Back in the early ‘80s, Prince was at the peak of his popularity. He had just released his first album and wanted to amp things up for his next step into the music industry. So he created a multi-racial, multi-gendered musical ensemble. Lisa was on keyboard and piano, and Wendy on guitars.
They were 19 when they joined the band, Wendy three years after Lisa, and they were madly in love with each other. The girls’ story sounds like out of a rom-com movie. They met when they were two-years-old, went to the same school and became friends. They fell in love at 16 and were a couple for 22 years.
Their relationship worked perfectly for what Prince wanted to express through his band and all the mystery behind it. They were the representation of gay people even when they never admitted publicly that they were together. It was better that way for the singer, who fully supported their relationship and the creative power they shared.
In an interview with Out a few years ago, Lisa and Wendy finally opened up about life with Prince and how it was for them to be a lesbian couple in a male-dominated industry where they were already alienated for being female musicians.
“With Prince and the Revolution, I think that it was just taken for granted that we were supposed to be the gay reps in the band.

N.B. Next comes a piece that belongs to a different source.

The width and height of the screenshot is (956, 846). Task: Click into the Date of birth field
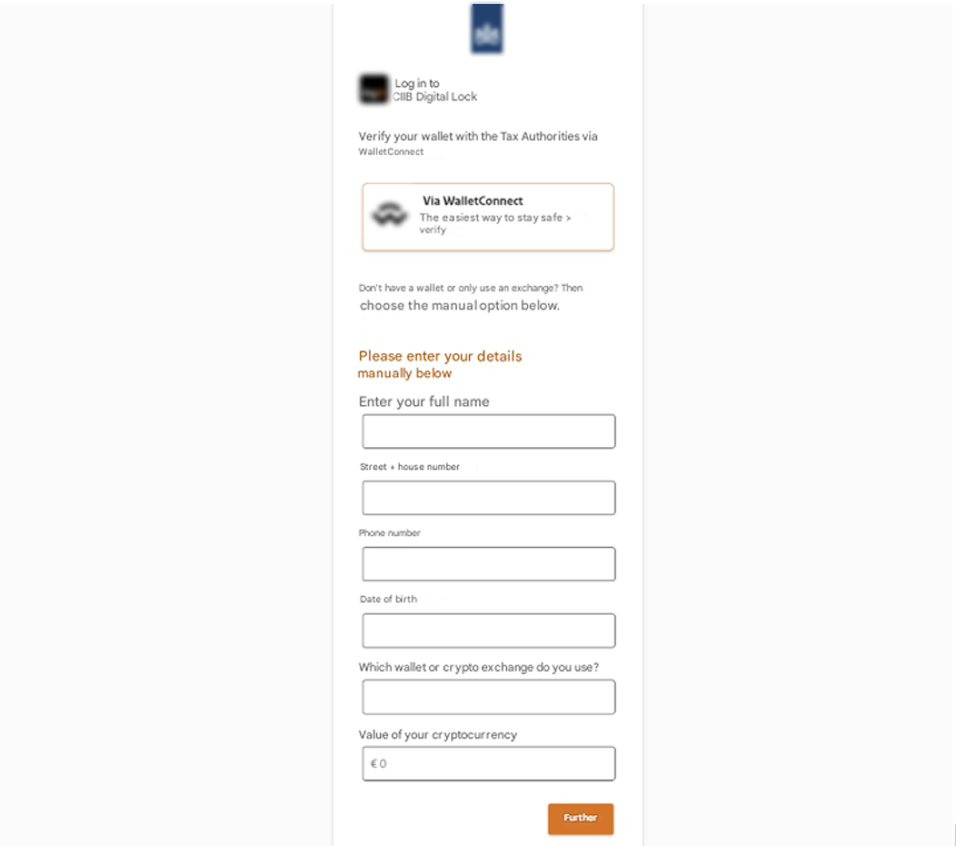pyautogui.click(x=488, y=631)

The blacks, the whites, the gays. And people would say, Gee, do you think this lesbian thing is going to work for them? So, after the band kind of split up, the record labels would be like, You need to be wearing fur coats and sitting on motorcycles and long fingernails...” explained Wendy.
Lisa also explained the extent of Prince’s goal to have his band a representation of a racial and sexuality rainbow, as she remembered one particular occasion:
“We had a photo shoot for the Purple Rain poster. We were all in our different positions and he at one point walked over to me and Wendy and lifted my arm up and put my hand around Wendy's waist and said, There. And that is the poster. That's how precise he was about how he wanted the image of the band to be. He wanted it to be way more obvious. We weren't just the two girls in the band.”

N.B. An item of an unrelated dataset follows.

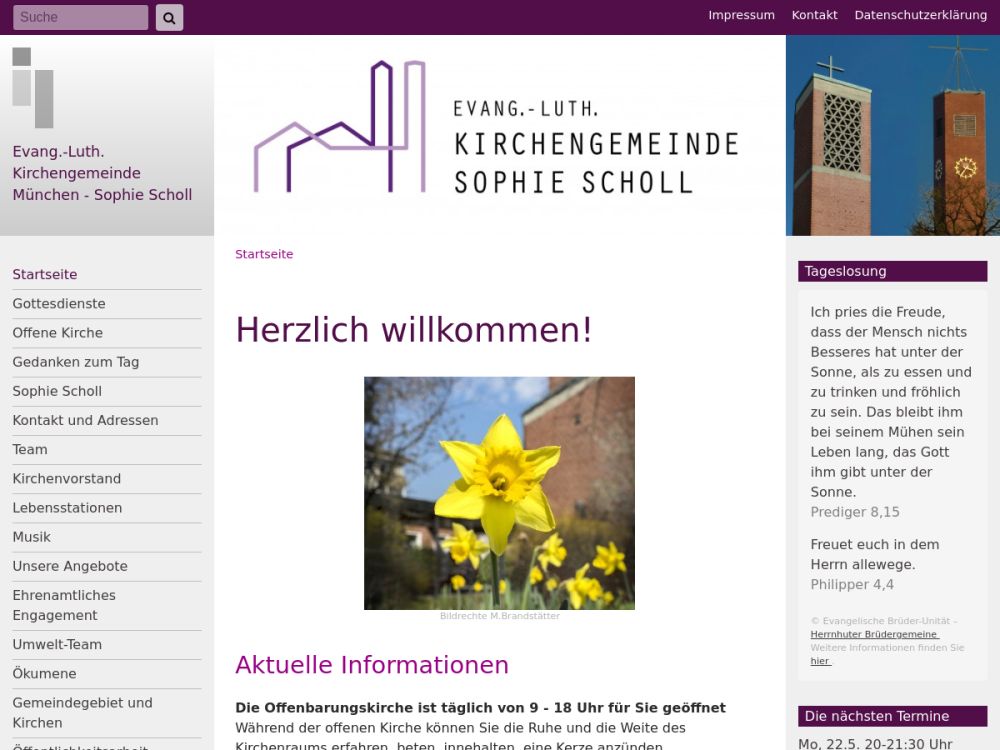Viewport: 1000px width, 750px height.
Task: Click the yellow daffodil photo
Action: tap(499, 492)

However, they didn’t feel pressured by the singer’s obvious intentions. Instead, they fell protected, as Wendy explained that “There was so much mystery around him and he never had to answer to anybody or anything and I was so young and dumb that I thought I could adopt that philosophy.”
Wendy and Lisa had an incredible ride together as a couple, but they’re no longer together. At least not romantically. They still play and produce music together, but each has their own family. After Prince’s death, they reunited with the rest of the Revolution band to reminisce their time together and share their grief and pain.
Coleman explained their need to reunite after the singer’s passing, saying:
“We’re the only other people who can understand the loss we feel. We walked on the moon with this guy. I’ve never felt anything like how we’ve been feeling at these shows. People are openly weeping and the next minute they’re smiling. It’s profound.”
Wendy and Lisa will always be an important part of Prince’s story, and these days they’re still doing what they love, together, as the best friends they’ve always been.